--- MATERIAL SUPPLIED Enclosed Below ---

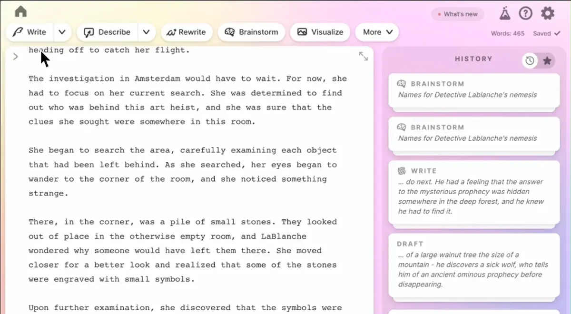The width and height of the screenshot is (571, 314).
Task: Select the Describe tool in the toolbar
Action: [x=107, y=32]
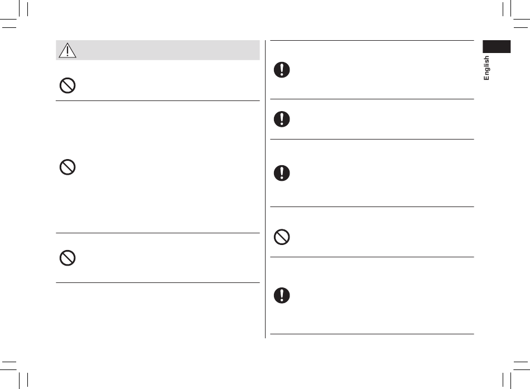This screenshot has height=389, width=530.
Task: Select the vertical English language tab label
Action: tap(486, 68)
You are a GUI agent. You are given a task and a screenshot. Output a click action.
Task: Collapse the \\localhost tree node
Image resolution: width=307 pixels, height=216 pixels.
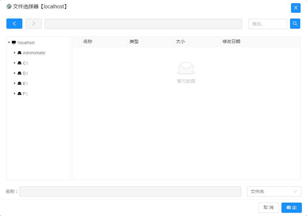pos(9,42)
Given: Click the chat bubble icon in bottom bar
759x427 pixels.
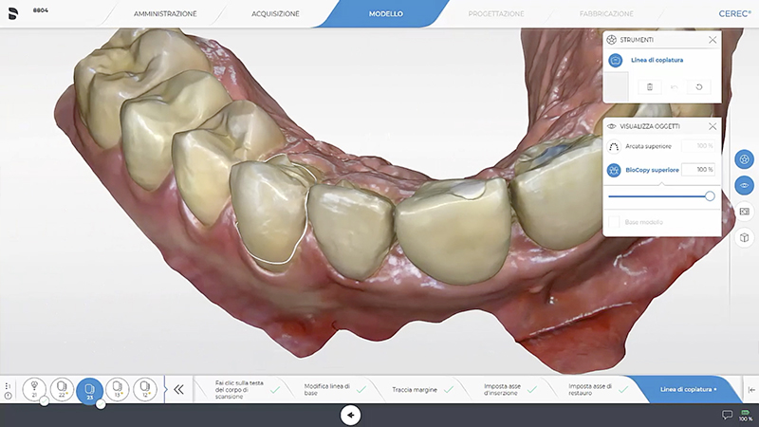Looking at the screenshot, I should click(727, 415).
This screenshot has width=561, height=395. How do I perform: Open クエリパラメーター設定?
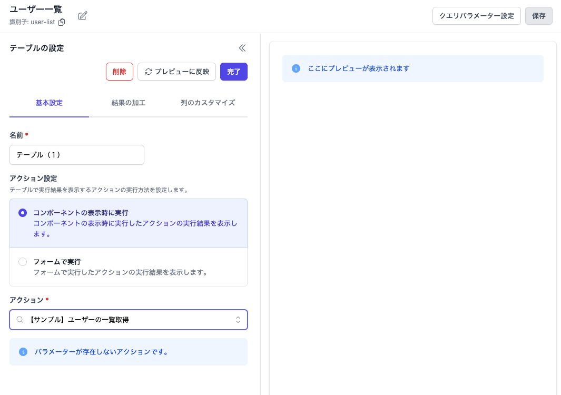[x=476, y=16]
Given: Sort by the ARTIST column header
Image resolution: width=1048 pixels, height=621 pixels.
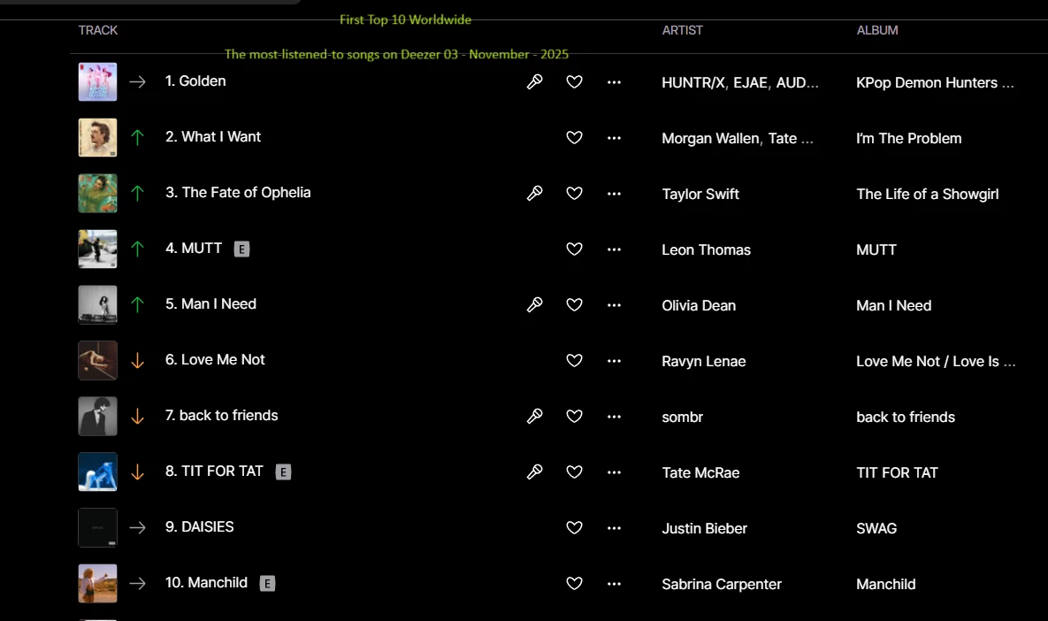Looking at the screenshot, I should (682, 30).
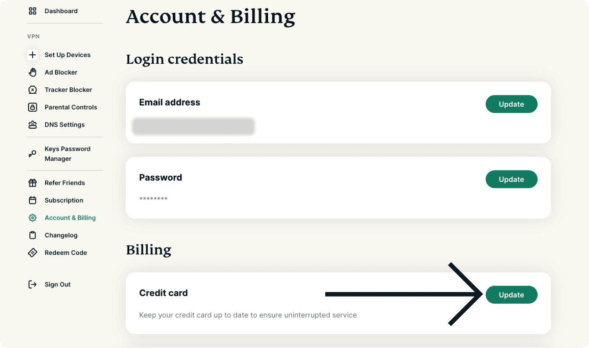Click the DNS Settings icon
The width and height of the screenshot is (589, 348).
33,125
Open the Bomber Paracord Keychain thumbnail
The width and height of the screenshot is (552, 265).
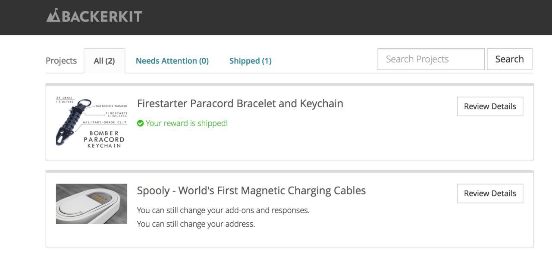[91, 123]
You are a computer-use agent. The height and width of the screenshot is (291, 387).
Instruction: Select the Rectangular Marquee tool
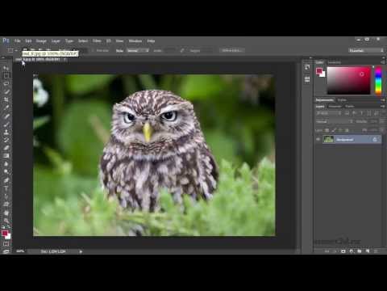tap(6, 76)
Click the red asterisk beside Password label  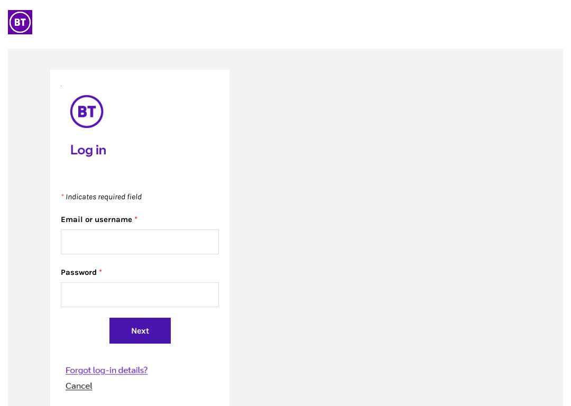pos(100,271)
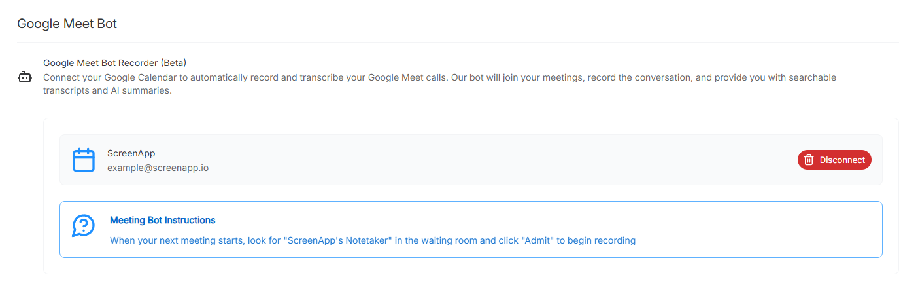Click the trash icon in Disconnect button
918x290 pixels.
tap(809, 160)
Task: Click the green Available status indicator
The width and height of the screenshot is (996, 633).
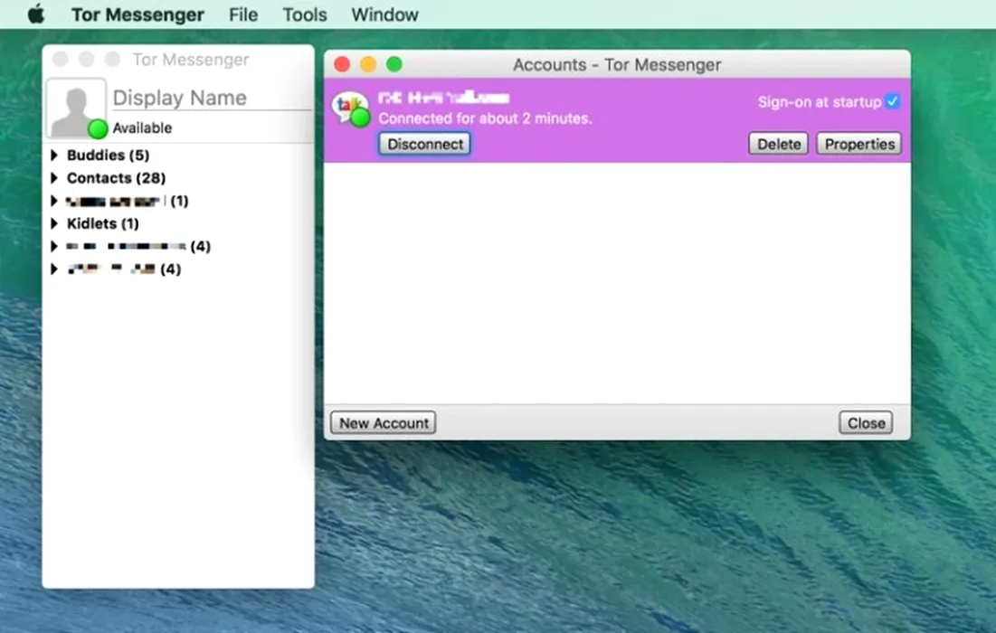Action: [x=98, y=128]
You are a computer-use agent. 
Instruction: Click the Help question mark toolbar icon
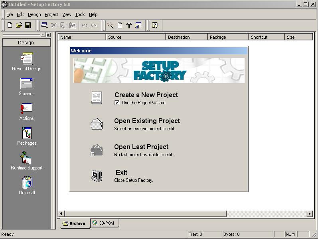pos(154,25)
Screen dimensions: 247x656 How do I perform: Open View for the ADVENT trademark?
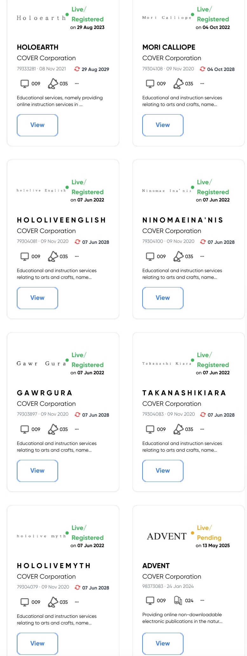point(163,643)
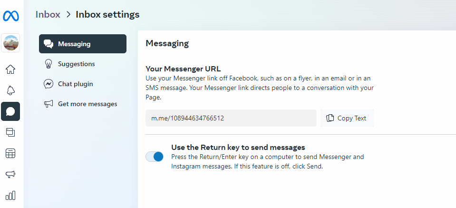The height and width of the screenshot is (208, 456).
Task: Open the notifications bell
Action: pos(10,90)
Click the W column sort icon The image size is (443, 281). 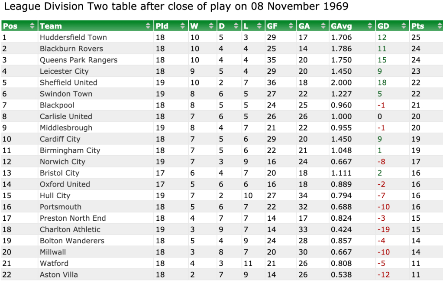point(211,26)

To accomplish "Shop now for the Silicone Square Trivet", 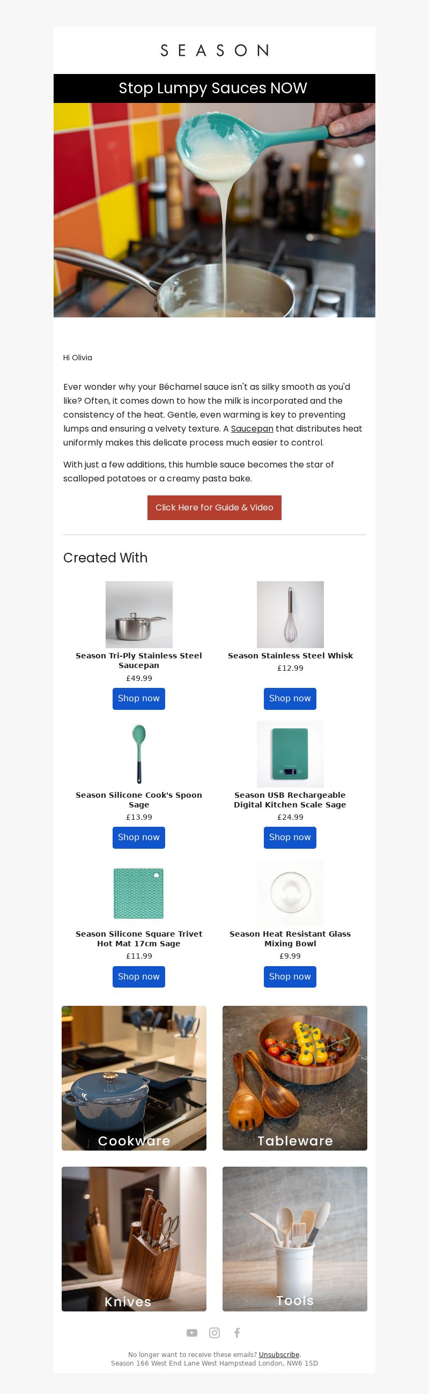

--- End of Enclosed MATERIAL SUPPLIED ---

# GOAL OF THE EXERCISE:
Within the records above, count the lines that contain "computer" and give the number with nothing added.

# RESULT FOR THIS EXERCISE:
2